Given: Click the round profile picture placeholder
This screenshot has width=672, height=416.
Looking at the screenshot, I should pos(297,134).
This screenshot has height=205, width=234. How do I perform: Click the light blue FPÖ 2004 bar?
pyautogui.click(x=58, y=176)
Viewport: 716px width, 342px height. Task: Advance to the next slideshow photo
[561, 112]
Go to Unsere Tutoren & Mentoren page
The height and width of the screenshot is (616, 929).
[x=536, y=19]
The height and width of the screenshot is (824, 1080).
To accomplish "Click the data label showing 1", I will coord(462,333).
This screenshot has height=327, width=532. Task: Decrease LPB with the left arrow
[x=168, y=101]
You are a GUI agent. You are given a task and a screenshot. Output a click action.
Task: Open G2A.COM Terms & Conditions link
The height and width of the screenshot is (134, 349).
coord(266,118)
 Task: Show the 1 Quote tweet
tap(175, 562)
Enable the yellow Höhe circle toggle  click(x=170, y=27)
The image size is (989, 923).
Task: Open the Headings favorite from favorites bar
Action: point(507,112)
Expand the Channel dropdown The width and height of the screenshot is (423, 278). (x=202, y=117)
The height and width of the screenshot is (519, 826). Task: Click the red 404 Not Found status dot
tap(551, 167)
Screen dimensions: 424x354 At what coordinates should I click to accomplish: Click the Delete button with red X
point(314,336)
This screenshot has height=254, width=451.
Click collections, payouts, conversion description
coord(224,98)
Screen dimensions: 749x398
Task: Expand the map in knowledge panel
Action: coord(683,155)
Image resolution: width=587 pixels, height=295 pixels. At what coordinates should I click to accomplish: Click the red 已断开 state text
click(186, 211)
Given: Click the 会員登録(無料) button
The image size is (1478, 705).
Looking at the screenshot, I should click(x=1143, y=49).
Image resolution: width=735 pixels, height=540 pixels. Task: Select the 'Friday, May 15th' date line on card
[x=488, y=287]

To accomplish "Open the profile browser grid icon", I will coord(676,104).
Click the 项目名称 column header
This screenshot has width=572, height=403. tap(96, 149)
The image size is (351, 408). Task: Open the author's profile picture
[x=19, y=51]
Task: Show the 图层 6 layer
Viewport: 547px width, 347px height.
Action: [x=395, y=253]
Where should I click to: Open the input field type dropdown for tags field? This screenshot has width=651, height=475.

--

*Exercise instructions*: All of the material is to be retyped verbatim.

*Response box*:
Given: Click the round profile picture placeholder
This screenshot has width=672, height=416.
Looking at the screenshot, I should pos(297,134).
This screenshot has height=205, width=234. How do I perform: Click the light blue FPÖ 2004 bar?
pyautogui.click(x=58, y=176)
Viewport: 716px width, 342px height. Task: Advance to the next slideshow photo
[561, 112]
Go to Unsere Tutoren & Mentoren page
The height and width of the screenshot is (616, 929).
[x=536, y=19]
The height and width of the screenshot is (824, 1080).
To accomplish "Click the data label showing 1", I will coord(462,333).
This screenshot has height=327, width=532. Task: Decrease LPB with the left arrow
[x=168, y=101]
You are a GUI agent. You are given a task and a screenshot. Output a click action.
Task: Open G2A.COM Terms & Conditions link
The height and width of the screenshot is (134, 349).
coord(266,118)
 Task: Show the 1 Quote tweet
tap(175, 562)
Enable the yellow Höhe circle toggle  click(x=170, y=27)
The image size is (989, 923).
Task: Open the Headings favorite from favorites bar
Action: point(507,112)
Expand the Channel dropdown The width and height of the screenshot is (423, 278). (x=202, y=117)
The height and width of the screenshot is (519, 826). Task: Click the red 404 Not Found status dot
tap(551, 167)
Screen dimensions: 424x354 At what coordinates should I click to accomplish: Click the Delete button with red X
point(314,336)
This screenshot has height=254, width=451.
Click collections, payouts, conversion description
coord(224,98)
Screen dimensions: 749x398
Task: Expand the map in knowledge panel
Action: coord(683,155)
Image resolution: width=587 pixels, height=295 pixels. At what coordinates should I click to accomplish: Click the red 已断开 state text
click(186, 211)
Given: Click the 会員登録(無料) button
The image size is (1478, 705).
Looking at the screenshot, I should click(x=1143, y=49).
Image resolution: width=735 pixels, height=540 pixels. Task: Select the 'Friday, May 15th' date line on card
[x=488, y=287]

To accomplish "Open the profile browser grid icon", I will coord(676,104).
Click the 项目名称 column header
This screenshot has width=572, height=403. tap(96, 149)
The image size is (351, 408). Task: Open the author's profile picture
[x=19, y=51]
Task: Show the 图层 6 layer
Viewport: 547px width, 347px height.
Action: [x=395, y=253]
Where should I click to: Open the input field type dropdown for tags field? This screenshot has width=651, height=475.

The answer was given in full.